The project was originally conceived as a two-year pop-up in the space, which was slated for demolition. The trio announced their limited run from the start, a here-for-a-good-time-not-for-a-long-time throwback to the restaurant’s original, 1960s heyday with strong martinis, tableside service, red tablecloths and chophouse icons such as shrimp cocktails, steak tartare and oysters Rockefeller.

They updated some of the stalwarts by turning chicken parm into the now fan-favorite chicken Kiev that oozes mozzarella and tomato sauce, or serving caviar-topped tater tots. L.A. Times Food critic Bill Addison called it “a tableau from another time” and said its “three new owners are throwing Dear John’s an extended farewell.”

“I think we’ve been given an opportunity, an obligation, to do right by this place,” Hans Röckenwagner told The Times in 2019. “It’s been an honor for me, and you know what? Until then [when the building is demolished], we’re gonna have a great time.”

They intended to close the restaurant in April 2021 but due to COVID-19, when “everyone pressed the pause button on all of their plans,” said Patti Röckenwagner, they were able to extend their lease.

Even then, the future of the restaurant’s limited run remained unclear in the face of the pandemic; a pivot to takeout with “heat-and-eat” TV-style dinners in compartmentalized aluminum trays helped keep their staff employed, and they added a makeshift patio for outdoor dining.

Business continued and as the team inched toward the spring of 2023, they knew they didn’t want the song to end. A social media post and e-newsletter blast informed fans that May 31 would be the restaurant’s final day of service, and comments poured in urging the ownership to do something, anything to keep the space.

Dining room captain Hank Kelly prepares a classic caesar salad tableside at Dear John's in 2019.

Dining room captain Hank Kelly prepares a classic caesar salad tableside at Dear John’s in 2019. The reprise of the restaurant focused on throwback-dining hallmarks and classic chophouse dishes.

(Silvia Razgova / For The Times)

The last few months of lease negotiations haven’t been easy. Many weeks were stressful for the entire team, including the staff who waited until the possible final day of service to hear of the restaurant’s future — though the owners hoped to employ all of their team at their sibling concept Dear Jane’s, in Marina del Rey, should the new lease fall through.

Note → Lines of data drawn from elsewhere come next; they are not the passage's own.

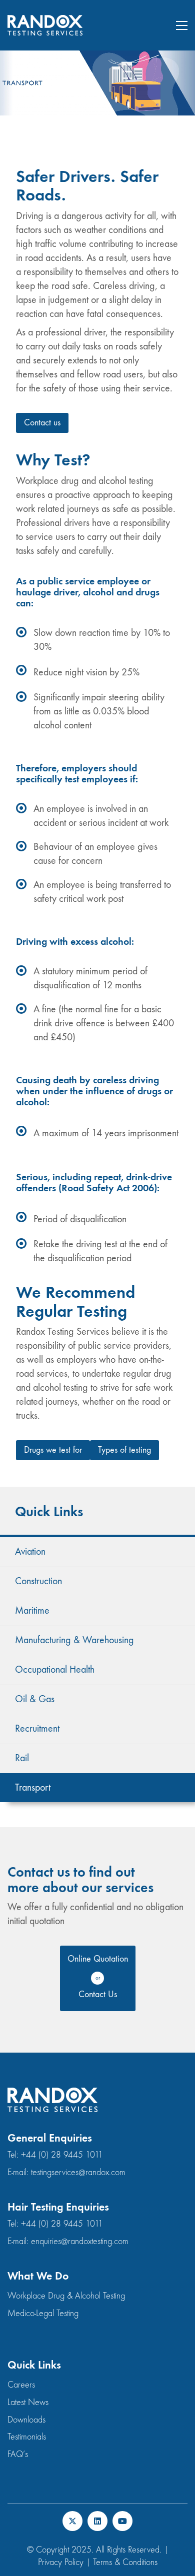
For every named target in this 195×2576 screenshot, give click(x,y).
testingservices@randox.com (78, 2172)
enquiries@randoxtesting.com (79, 2241)
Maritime (32, 1610)
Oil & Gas (34, 1699)
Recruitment (37, 1728)
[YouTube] (122, 2521)
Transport (32, 1787)
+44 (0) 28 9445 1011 (62, 2155)
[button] (182, 25)
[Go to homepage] (45, 25)
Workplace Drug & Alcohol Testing (66, 2296)
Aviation (30, 1551)
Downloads (27, 2420)
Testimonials (27, 2437)
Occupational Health (54, 1669)
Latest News (28, 2402)
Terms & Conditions (125, 2562)
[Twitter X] (72, 2521)
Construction (38, 1581)
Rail (22, 1758)
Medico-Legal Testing (43, 2313)
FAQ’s (18, 2454)
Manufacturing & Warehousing (74, 1640)
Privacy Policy (61, 2562)
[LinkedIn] (98, 2521)
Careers (21, 2385)
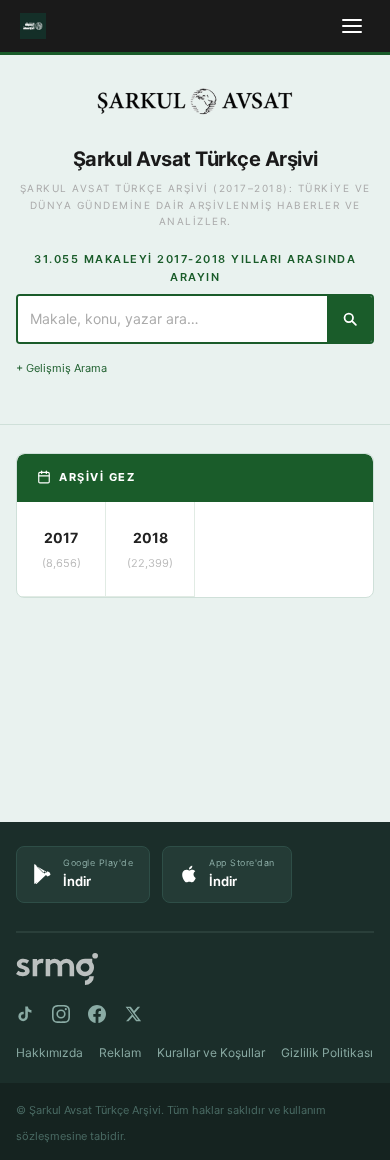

Citrin and the Röckenwagners had to make a few concessions in order to secure the restaurant’s next five years, including losing parking spaces (they plan to launch valet service soon, accordingly). The rent is also rising by “a very big increase,” an especially difficult consideration while trying to map the future during economic concerns and a WGA strike that has the potential to greatly affect the L.A. restaurant industry — especially for a restaurant like Dear John’s, which maintains a number of celebrity regulars for business dinners, premieres and other events.

They’re “keeping an eye on it” and hoping it resolves well. But, Patti Röckenwagner says, if their customers came to support Dear John’s throughout COVID-19, she’s hopeful that they can make it through anything. The decision to reopen is primarily due to — and entirely possible through — Dear John’s fans.

The outpouring in person and on social media, she says, has been huge, made even more possible by added visibility from reposts and comments by actors like Clark Gregg, Melanie Griffith, Tiffany Haddish and John Stamos. “Everything Everywhere All at Once’s” Curtis, a close friend of the Röckenwagners and the voice behind the restaurant’s answering machine, wrote what Patti Röckenwagner called “a very impassioned letter” to the landlord in an effort to get the lease extended.

“It’s really our customers who have shown up over and over and over again — even up until not knowing whether we were going to be able to stay open or not — and in a huge way,” she said. “Through COVID and through these last months of negotiating, that’s really what’s kept us going.”